Adjusting for Inflation
King Banian, chair of the Econonics Department at St. Cloud State University has detailed here, here, and here why this is wrong from a public policy perspective, even if it doesn't trigger automatic spending increases.
Now that Pawlenty has rejected the change via a veto, the DFL is somewhere between arguing and whining that such adjustment is what businesses do routinely, something the GOP should appreciate. This is false. As a veteran of many a budget cycle and observer of many others, I assure than businesses that want to stay in business do nothing of the kind. There are no tacit approvals for increases in any budget category, particularly when it comes to personnel.
The question isn't what will providing the same function cost next year if nothing else changes, for something if not everything always does year to year. There are shifts in consumer demand, challenges from competitors, governmental changes in taxes and regulations, market fluctuations and technology innovations to be considered.
The question is first what is needed to support next year's business plan and what options exist to provide them. You consider hiring more people or laying some off. You consider outsourcing to consultants. You consider not doing some tasks at all, exploring the effects. You question the hierarchies, to see if key processes are being handled by the right people in the right departments.

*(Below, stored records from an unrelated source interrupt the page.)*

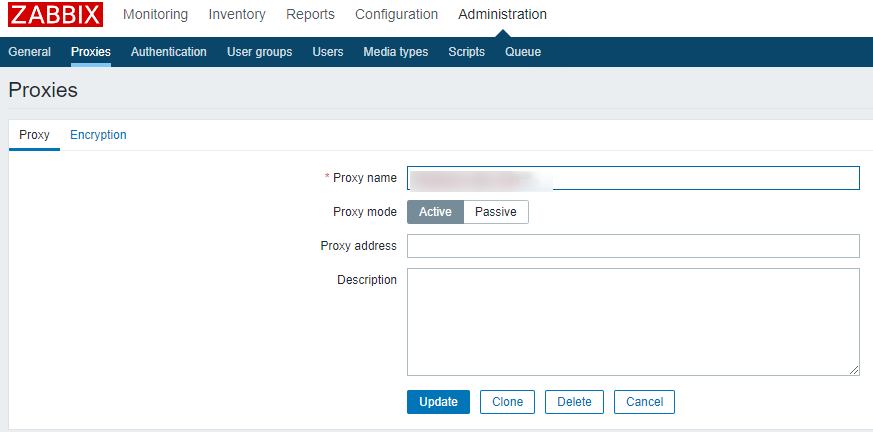Open the Users section
873x432 pixels.
click(328, 52)
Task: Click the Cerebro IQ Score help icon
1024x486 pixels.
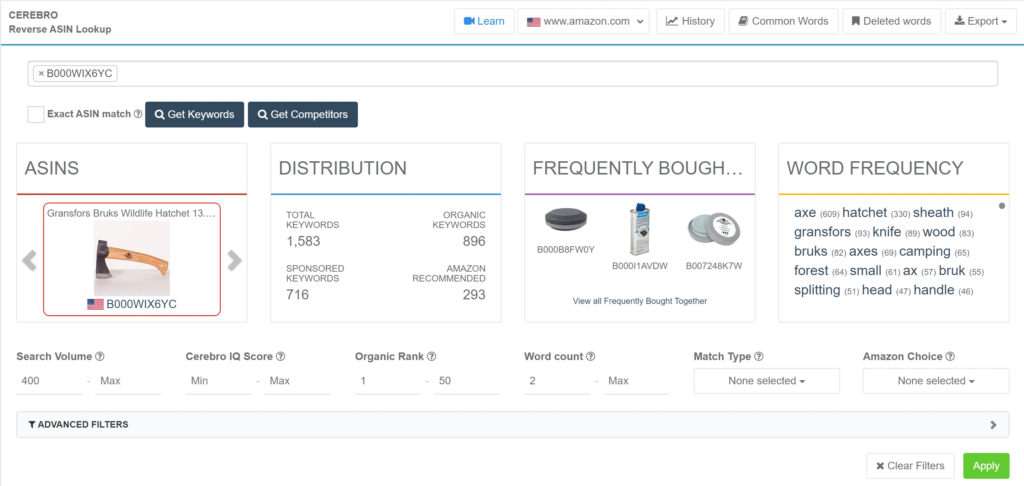Action: [281, 357]
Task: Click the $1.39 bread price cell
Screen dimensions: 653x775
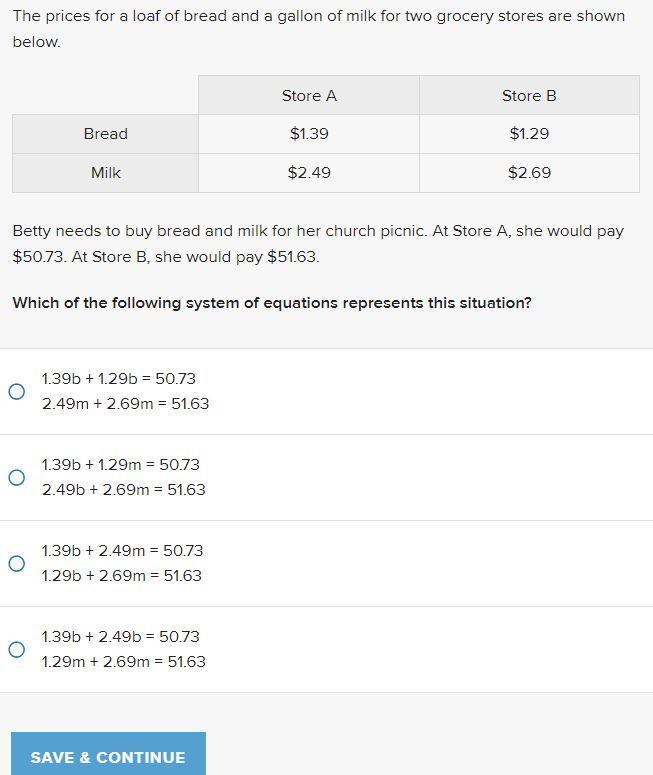Action: (x=309, y=134)
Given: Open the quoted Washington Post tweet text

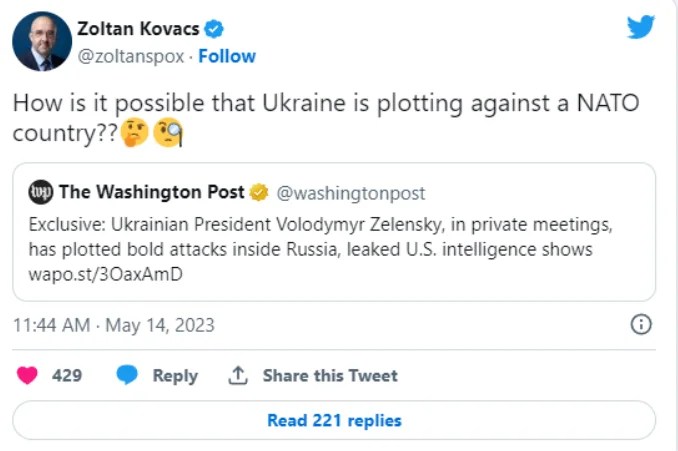Looking at the screenshot, I should [x=310, y=238].
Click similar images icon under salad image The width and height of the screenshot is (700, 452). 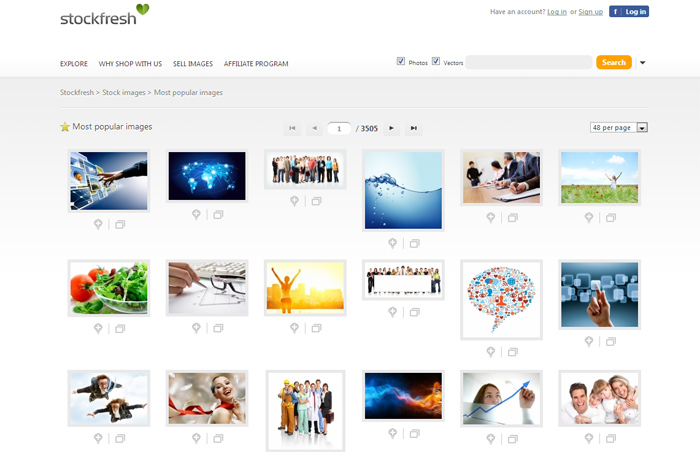119,328
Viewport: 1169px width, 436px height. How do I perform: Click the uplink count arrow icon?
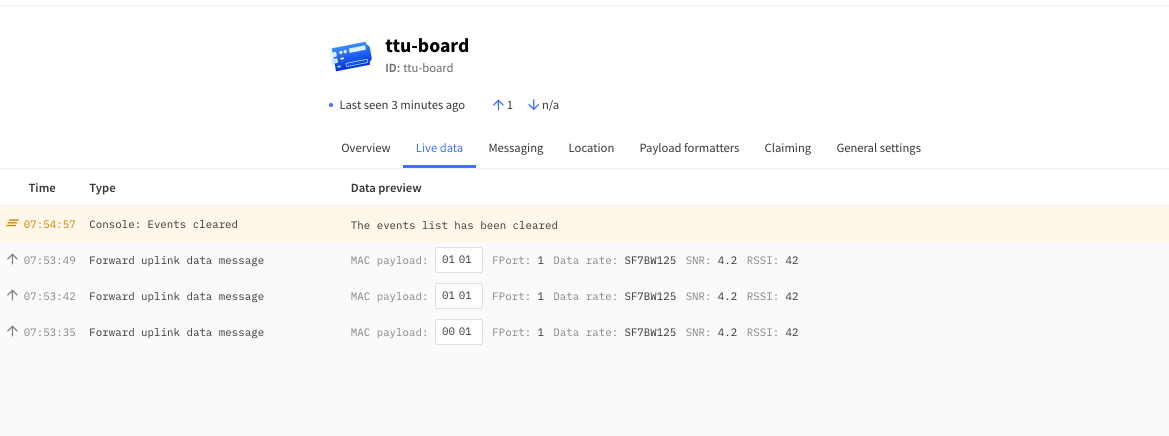coord(498,105)
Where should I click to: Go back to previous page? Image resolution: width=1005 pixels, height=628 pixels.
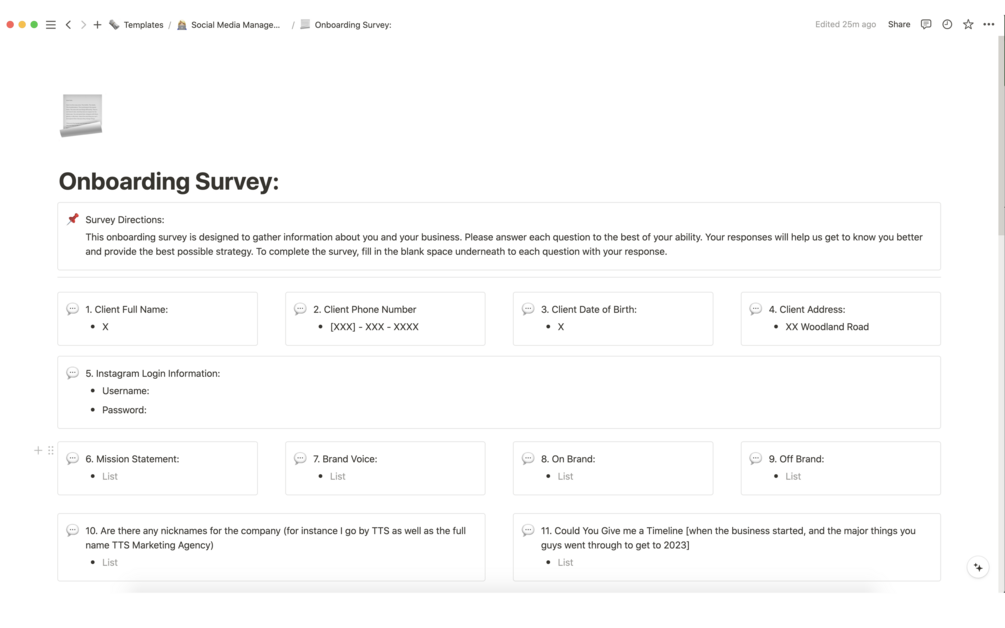pos(68,25)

Adjusting for inflation is a reality, but only figured at the end of extensive introspection and review. To simply observe that total company expenses tend to rise with inflation in no way means that business plans such an outcome. Indeed, you will see some years where expenses rise dramatically more than inflation, others dramatically less, as in actual cuts.
To paraphrase King Banian, asking for a larger budget to do the same work is an admisssion that you (the area's manager) cannot further control rising costs, be they inflation-related or not. To bypass that truly does help put government growth on auto-pilot as Governor Pawlenty says.